An integrated experience for all your data and AI with Amazon SageMaker Unified Studio (preview)

Organizations are building data-driven applications to guide business decisions, improve agility, and drive innovation. Many of these applications are complex to build because they require collaboration across teams and the integration of data, tools, and services. Data engineers use data warehouses, data lakes, and analytics tools to load, transform, clean, and aggregate data. Data scientists use notebook environments (such as JupyterLab) to create predictive models for different target segments.

However, building advanced data-driven applications poses several challenges. First, it can be time consuming for users to learn multiple services’ development experiences. Second, because data, code, and other development artifacts like machine learning (ML) models are stored within different services, it can be cumbersome for users to understand how they interact with each other and make changes. Third, configuring and governing access to appropriate users for data, code, development artifacts, and compute resources across services is a manual process.

To address these challenges, organizations often build bespoke integrations between services, tools, and their own access management systems. Organizations want the flexibility to adopt the best services for their use cases while empowering their data practitioners with a unified development experience.

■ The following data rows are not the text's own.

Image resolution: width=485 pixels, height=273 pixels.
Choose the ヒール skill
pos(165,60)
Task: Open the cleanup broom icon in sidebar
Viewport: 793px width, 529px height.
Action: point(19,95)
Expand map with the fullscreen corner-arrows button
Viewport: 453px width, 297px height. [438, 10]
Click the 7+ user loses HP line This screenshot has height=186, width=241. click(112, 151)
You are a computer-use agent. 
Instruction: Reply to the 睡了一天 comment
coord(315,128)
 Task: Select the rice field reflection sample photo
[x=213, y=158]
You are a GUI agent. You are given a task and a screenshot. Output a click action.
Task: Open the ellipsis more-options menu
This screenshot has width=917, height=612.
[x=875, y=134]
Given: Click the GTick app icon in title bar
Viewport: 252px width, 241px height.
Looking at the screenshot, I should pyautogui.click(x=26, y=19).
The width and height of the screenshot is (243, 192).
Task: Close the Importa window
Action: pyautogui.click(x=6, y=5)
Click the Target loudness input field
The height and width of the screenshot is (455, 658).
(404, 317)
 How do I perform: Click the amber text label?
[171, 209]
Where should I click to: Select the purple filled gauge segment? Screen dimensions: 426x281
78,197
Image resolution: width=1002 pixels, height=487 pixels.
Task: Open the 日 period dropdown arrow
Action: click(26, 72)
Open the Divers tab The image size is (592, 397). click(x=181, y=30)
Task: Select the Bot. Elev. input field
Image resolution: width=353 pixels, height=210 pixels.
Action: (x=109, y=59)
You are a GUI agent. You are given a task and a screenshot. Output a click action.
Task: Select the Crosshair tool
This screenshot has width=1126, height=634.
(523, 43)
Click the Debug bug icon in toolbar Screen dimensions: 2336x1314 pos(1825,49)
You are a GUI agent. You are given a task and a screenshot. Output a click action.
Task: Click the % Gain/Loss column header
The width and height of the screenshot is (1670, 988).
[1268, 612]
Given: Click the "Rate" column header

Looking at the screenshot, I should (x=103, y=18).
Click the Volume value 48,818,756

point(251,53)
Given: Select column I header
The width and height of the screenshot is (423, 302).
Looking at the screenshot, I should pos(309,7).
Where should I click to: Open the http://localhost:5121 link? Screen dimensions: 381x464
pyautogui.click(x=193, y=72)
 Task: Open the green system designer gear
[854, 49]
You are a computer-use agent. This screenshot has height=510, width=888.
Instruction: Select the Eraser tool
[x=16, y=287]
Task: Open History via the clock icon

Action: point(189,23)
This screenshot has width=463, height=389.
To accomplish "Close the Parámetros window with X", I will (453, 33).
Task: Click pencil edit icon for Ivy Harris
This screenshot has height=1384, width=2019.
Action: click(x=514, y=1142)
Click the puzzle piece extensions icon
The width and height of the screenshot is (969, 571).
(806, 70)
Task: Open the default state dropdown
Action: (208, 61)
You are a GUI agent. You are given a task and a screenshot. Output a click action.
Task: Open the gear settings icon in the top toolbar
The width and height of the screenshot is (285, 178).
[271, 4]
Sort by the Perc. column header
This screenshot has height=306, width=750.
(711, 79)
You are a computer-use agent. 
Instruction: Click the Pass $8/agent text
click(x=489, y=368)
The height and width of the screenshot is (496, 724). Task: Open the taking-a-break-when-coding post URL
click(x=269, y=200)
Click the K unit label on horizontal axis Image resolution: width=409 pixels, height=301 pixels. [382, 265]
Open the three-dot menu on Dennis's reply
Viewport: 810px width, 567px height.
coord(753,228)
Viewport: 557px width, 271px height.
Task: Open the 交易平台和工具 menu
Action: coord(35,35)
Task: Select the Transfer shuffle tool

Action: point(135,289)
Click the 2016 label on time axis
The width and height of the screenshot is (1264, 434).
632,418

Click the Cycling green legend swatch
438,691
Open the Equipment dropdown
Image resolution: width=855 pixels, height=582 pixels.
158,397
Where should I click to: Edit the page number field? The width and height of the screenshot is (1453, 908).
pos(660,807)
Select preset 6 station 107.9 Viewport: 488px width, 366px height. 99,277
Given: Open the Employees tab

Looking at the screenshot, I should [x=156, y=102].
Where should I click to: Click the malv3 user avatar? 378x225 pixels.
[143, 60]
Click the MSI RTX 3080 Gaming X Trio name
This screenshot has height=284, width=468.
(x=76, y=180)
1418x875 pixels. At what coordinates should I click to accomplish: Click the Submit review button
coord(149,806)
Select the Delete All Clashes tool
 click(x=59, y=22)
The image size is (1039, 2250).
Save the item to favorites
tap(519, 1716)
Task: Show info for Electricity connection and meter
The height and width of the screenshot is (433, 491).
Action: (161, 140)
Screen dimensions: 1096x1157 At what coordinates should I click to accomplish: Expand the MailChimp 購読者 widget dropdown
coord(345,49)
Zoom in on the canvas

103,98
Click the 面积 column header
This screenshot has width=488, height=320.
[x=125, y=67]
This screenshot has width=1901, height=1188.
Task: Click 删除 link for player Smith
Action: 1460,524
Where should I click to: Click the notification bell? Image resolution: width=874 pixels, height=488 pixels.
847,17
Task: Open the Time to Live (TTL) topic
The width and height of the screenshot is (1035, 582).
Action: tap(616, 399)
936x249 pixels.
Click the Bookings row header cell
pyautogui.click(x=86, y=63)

We launched Amazon SageMaker Unified Studio in preview to tackle these challenges. SageMaker Uniﬁed Studio is an integrated development environment (IDE) for data, analytics, and AI. Discover your data and put it to work using familiar AWS tools to complete end-to-end development workflows, including data analysis, data processing, model training, generative AI app building, and more, in a single governed environment. Create or join projects to collaborate with your teams, share AI and analytics artifacts securely, and discover and use your data stored in Amazon S3, Amazon Redshift, and more data sources through the Amazon SageMaker Lakehouse. As AI and analytics use cases converge, transform how data teams work together with SageMaker Unified Studio.

This post demonstrates how SageMaker Unified Studio unifies your analytic workloads.

The following screenshot illustrates the SageMaker Unified Studio.

The SageMaker Unified Studio provides the following quick access menu options from Home:

Discover:
- Data catalog – Find and query data assets and explore ML models
- Generative AI playground – Experiment with the chat or image playground
- Shared generative AI assets – Explore generative AI applications and prompts shared with you.
Build with projects:
- ML and generative AI model – Build, train, and deploy ML and foundation models with fully managed infrastructure, tools, and workflows.
- Generative AI app development – Build generative AI apps and experiment with foundation models, prompts, agents, functions, and guardrails in Amazon Bedrock IDE.
- Data processing and SQL analytics – Analyze, prepare, and integrate data for analytics and AI using Amazon Athena, Amazon EMR, AWS Glue, and Amazon Redshift.
- Data and AI governance – Publish your data products to the catalog with glossaries and metadata forms. Govern access securely in the Amazon SageMaker Catalog built on Amazon DataZone.

With SageMaker Unified Studio, you now have a unified development experience across these services. You only need to learn these tools once and then you can use them across all services.

With SageMaker Unified Studio notebooks, you can use Python or Spark to interactively explore and visualize data, prepare data for analytics and ML, and train ML models. With the SQL editor, you can query data lakes, databases, data warehouses, and federated data sources. The SageMaker Unified Studio tools are integrated with Amazon Q, can quickly build, refine, and maintain applications with text-to-code capabilities.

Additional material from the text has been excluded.